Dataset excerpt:

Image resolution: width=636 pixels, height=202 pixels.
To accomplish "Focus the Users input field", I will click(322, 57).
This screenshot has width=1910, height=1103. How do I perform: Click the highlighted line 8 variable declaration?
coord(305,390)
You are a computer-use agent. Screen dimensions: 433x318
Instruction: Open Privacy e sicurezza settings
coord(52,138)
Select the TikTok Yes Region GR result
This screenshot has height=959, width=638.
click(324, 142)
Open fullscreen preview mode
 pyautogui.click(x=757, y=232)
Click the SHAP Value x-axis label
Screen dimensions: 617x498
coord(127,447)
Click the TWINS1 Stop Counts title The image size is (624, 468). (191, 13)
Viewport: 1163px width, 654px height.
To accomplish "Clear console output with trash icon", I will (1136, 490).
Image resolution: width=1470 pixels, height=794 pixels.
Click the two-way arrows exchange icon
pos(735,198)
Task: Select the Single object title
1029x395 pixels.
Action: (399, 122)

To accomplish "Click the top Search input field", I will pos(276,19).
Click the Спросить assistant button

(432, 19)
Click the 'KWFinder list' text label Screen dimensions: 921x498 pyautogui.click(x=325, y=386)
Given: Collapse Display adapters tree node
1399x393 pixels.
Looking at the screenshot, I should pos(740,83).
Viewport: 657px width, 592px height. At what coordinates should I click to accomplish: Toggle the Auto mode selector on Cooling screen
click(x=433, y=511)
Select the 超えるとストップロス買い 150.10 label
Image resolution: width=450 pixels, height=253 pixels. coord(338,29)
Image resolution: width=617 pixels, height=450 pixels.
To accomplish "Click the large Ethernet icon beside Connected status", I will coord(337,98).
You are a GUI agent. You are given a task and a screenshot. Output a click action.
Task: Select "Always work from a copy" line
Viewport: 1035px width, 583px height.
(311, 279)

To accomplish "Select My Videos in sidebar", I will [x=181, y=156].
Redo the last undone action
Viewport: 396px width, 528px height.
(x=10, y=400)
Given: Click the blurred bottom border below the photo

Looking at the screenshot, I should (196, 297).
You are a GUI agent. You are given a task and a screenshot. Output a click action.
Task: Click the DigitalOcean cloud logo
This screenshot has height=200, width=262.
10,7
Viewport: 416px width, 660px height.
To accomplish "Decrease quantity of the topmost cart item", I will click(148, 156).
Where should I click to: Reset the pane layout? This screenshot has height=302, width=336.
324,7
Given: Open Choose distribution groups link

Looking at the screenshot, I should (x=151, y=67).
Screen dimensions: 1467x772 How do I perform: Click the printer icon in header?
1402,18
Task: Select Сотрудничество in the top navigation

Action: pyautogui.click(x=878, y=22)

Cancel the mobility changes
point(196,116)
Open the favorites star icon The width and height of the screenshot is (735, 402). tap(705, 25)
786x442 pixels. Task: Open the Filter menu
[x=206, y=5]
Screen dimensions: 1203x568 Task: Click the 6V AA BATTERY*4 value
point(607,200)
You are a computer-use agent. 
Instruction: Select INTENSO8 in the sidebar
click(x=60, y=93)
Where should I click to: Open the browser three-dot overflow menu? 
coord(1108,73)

GIVEN INSTRUCTION: Rewrite the items from the line containing "Open the favorites" through the last item, swapping "sidebar" for "side panel" and keeping everything else the same. Return only those lines.

PROBLEM SOLUTION:
Open the favorites star icon The width and height of the screenshot is (735, 402). tap(705, 25)
786x442 pixels. Task: Open the Filter menu
[x=206, y=5]
Screen dimensions: 1203x568 Task: Click the 6V AA BATTERY*4 value
point(607,200)
You are a computer-use agent. 
Instruction: Select INTENSO8 in the side panel
click(x=60, y=93)
Where should I click to: Open the browser three-dot overflow menu? 
coord(1108,73)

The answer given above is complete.